#### Exercise input

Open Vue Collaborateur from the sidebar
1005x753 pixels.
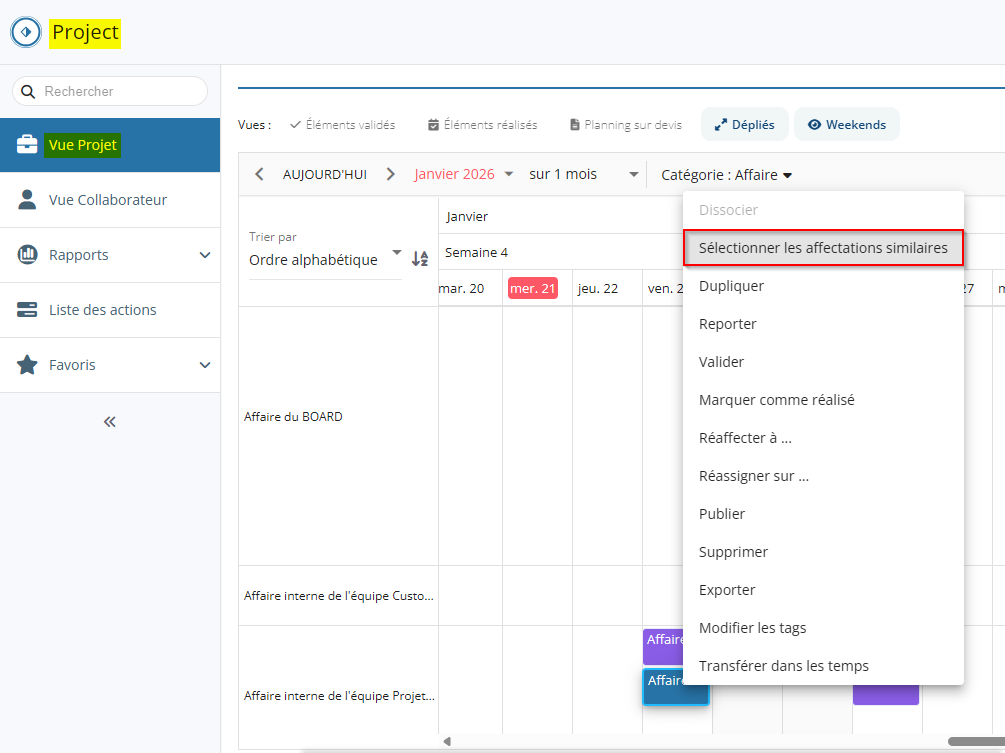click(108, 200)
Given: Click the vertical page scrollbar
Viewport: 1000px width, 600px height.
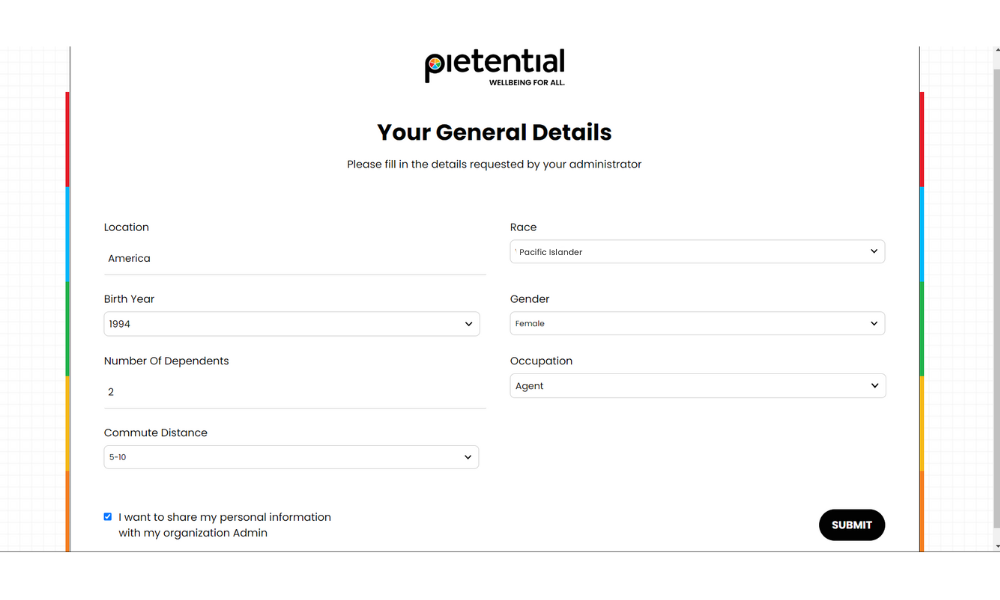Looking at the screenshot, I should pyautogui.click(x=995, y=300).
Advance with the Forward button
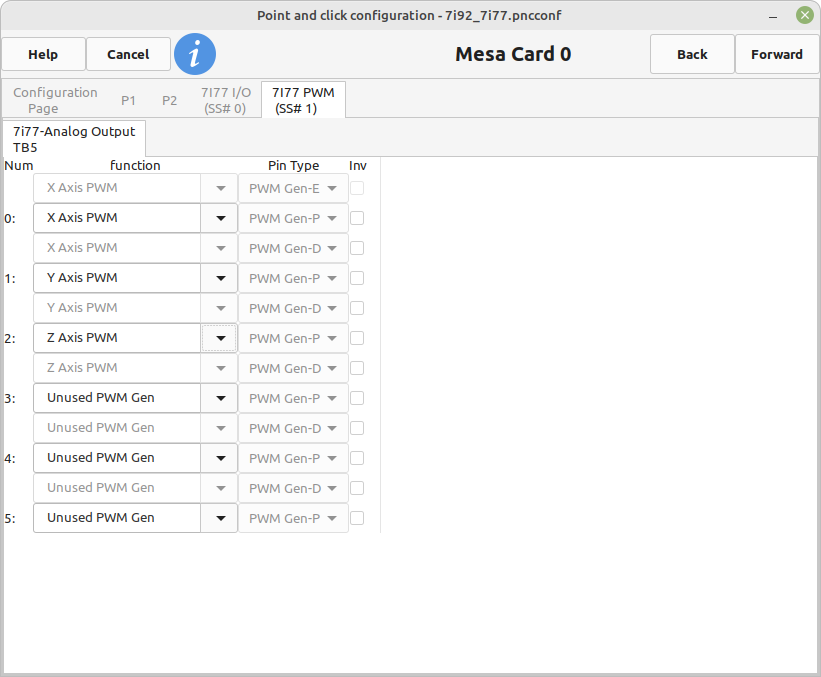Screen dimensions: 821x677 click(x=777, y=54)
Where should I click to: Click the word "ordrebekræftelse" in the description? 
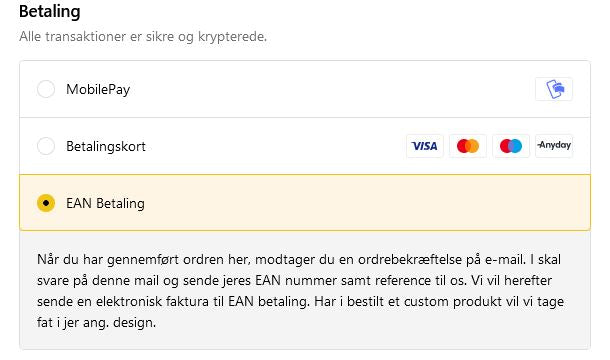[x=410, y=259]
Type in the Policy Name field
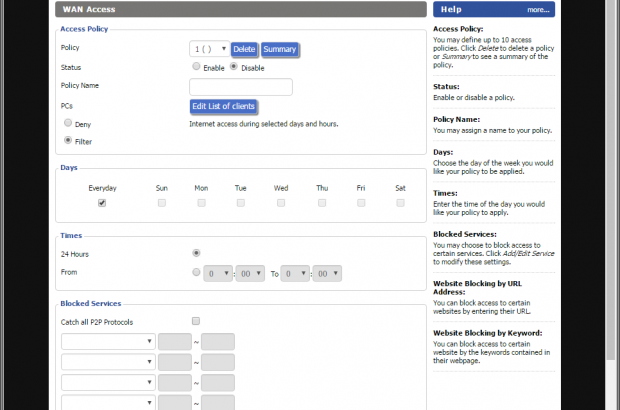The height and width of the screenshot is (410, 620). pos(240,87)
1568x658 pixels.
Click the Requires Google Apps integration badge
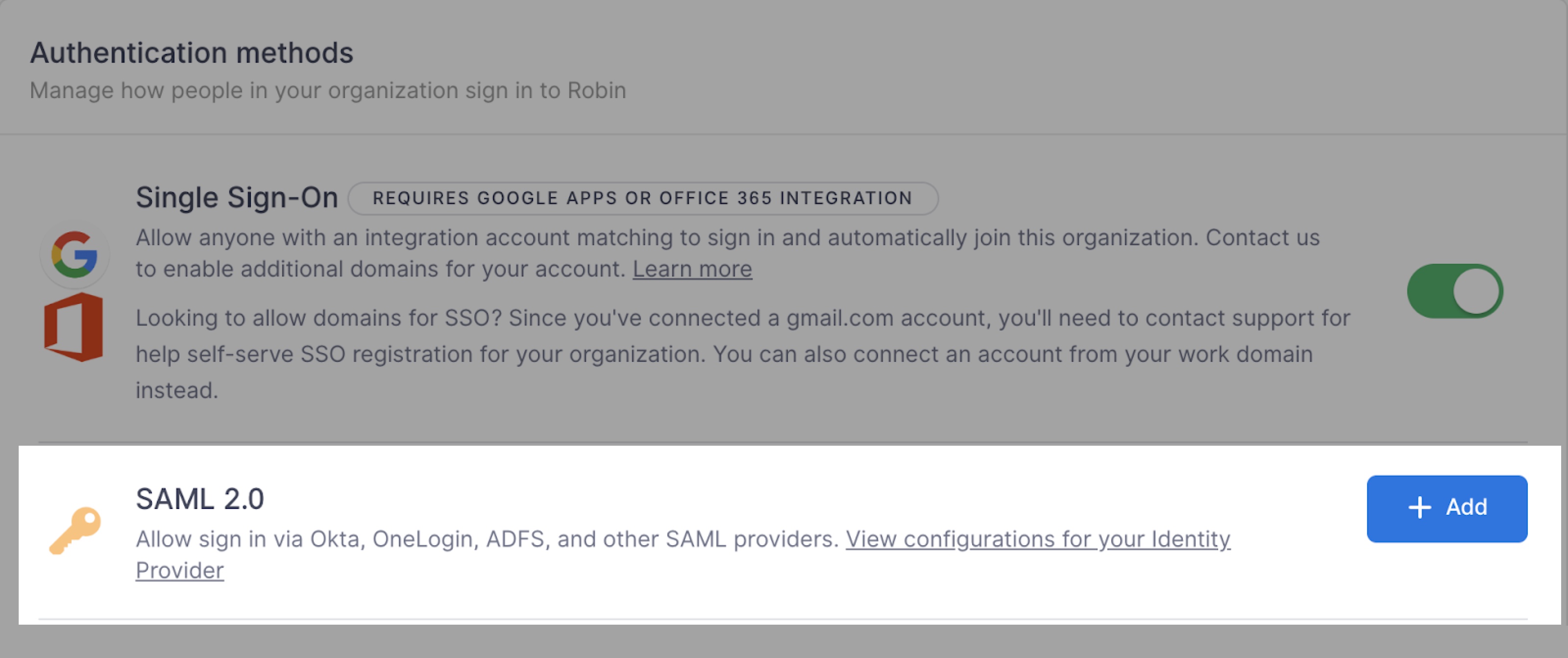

########

▶ [Exercise]: Only the lines from the one that contains "Viewport: 1000px width, 600px height." to the end of the records, inclusive, are to be quoted exactly, with pictures excluded.

▶ [Solution below]:
Viewport: 1000px width, 600px height.
Looking at the screenshot, I should pyautogui.click(x=995, y=300).
Advance with the Forward button
Screen dimensions: 821x677 click(x=777, y=54)
Where should I click to: Click the word "ordrebekræftelse" in the description? 
[x=410, y=259]
Type in the Policy Name field
The height and width of the screenshot is (410, 620). pos(240,87)
1568x658 pixels.
Click the Requires Google Apps integration badge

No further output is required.